- **Extracted text**
Start
The authoritative House of Commons Trade and Industry Committee reported (Energy Policy -June 1998): “We see no grounds for major concern over the very diverse countries of origin of supplies of gas, nor the prospects of prices being driven unnaturally high by cartel ... There are no reasons either on grounds of security of supply or of confidence in long term availability to resist the growing use of gas.” Don Huberts who heads Shell Hydrogen, a division of Royal Dutch Shell is convinced that new energy sources will soon begin to replace fossil fuels. He wrote in The Economist: “The stone age did not end because the world ran out of stones and the oil age will not end because the world runs out of oil.”

Apart from conventional gas reserves, hydrates (compressed methane) found in immense quantities on the ocean floor are alone sufficient to power the world for another millennium. The problem at the moment is how to recover them without releasing the gas once the pressure is off, but a Japanese company is currently planning to drill down to a known deposit 40 miles off Japan's Pacific coast.

The conclusion we must draw is that there is at least no rush to plaster our landscape with huge turbines. An unpredictable and intermittent energy source like wind can never supply more than about 10% of our electricity without causing major disruption to the system as it cuts in and out. If in fifty years it is clear that even this marginal quantity of electricity is vital, then at least wind turbines have the virtue that they can be erected very quickly.

CO2 Emissions and Global Warming

The burning of fossil fuels is a major source of CO2 emissions, which have risen dramatically over the last twenty five years and been linked by many scientists to global warming. Estimates vary about how much the world will warm over the next century, about what the effects will be and about the extent to which human activity rather than natural cyclical effects are the cause of climate change. According to The New Scientist there is broad agreement that the global average temperature will rise by 1.5 degrees by 2100. It is a welcome phenomenon that governments are beginning to look at the issue and to form policies that head off potential dangers.

There is a risk, however, that governments will avoid the more difficult political decisions. If we accept that global warming is a major threat to humankind, why did the UK government impose a moratorium on the move to relatively clean gas-fired power stations and recently offer a large cash subsidy to the coal industry? Why has it avoided measures to deal with traffic growth (emissions from cars are our fastest growing source of CO2 and air travel is becoming a serious contributor)? Why is insulation material subject to VAT at 17.5% while energy consumption (our gas and electricity bills) is subject to VAT at only 5%. And while nuclear power is highly unpopular and carries obvious risks, it generates 30% of our electricity and produces virtually no CO2 - so why do we hear so little discussion of what is to replace our current nuclear power stations as they reach the end of their working life within the next ten to twenty years?
End
- **Problem statement**
According to the energy policy text, what share of UK electricity does nuclear power generate?

- **Stored dataset items**
Start
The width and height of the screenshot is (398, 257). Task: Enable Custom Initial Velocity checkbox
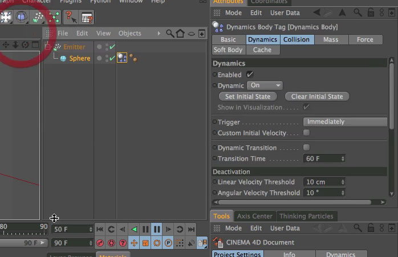(306, 133)
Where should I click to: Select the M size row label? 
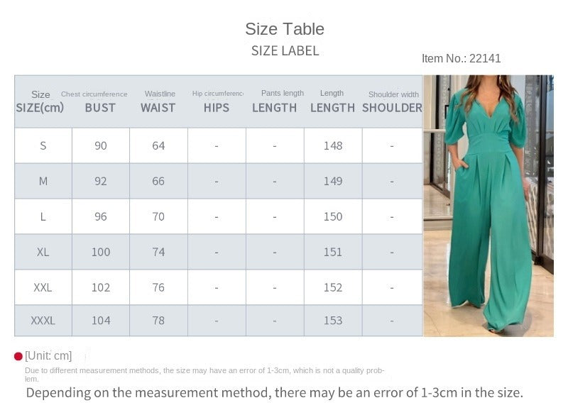pyautogui.click(x=43, y=181)
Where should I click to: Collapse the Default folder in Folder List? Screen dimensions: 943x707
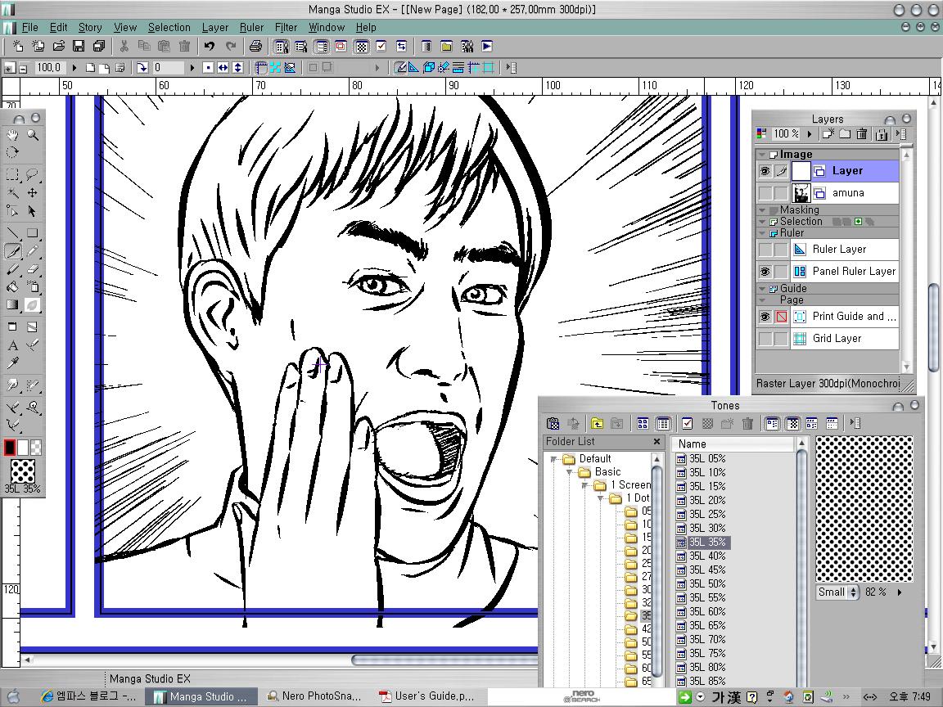(x=555, y=459)
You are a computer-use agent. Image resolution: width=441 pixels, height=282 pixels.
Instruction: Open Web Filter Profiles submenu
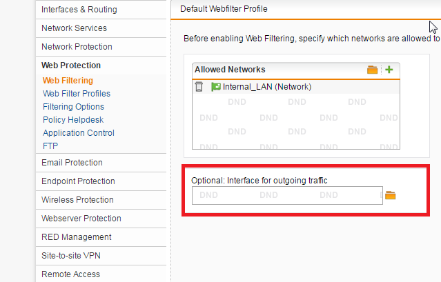pyautogui.click(x=77, y=94)
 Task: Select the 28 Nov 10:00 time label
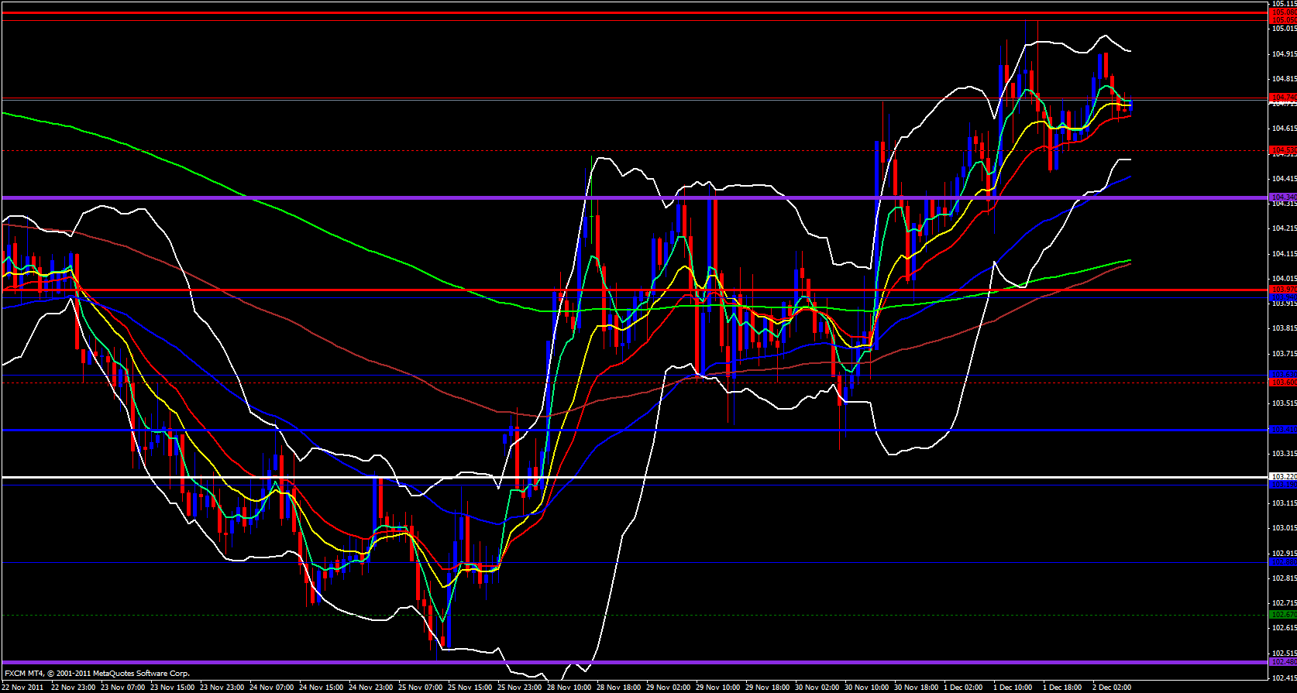point(569,688)
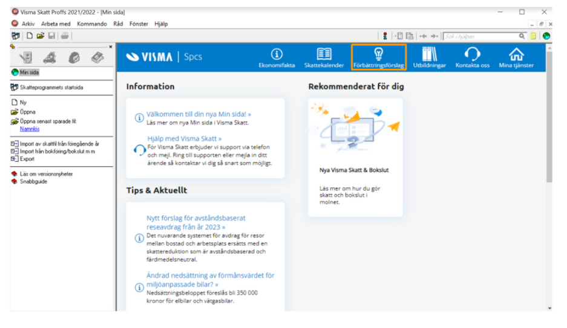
End
- **Exercise response**
30%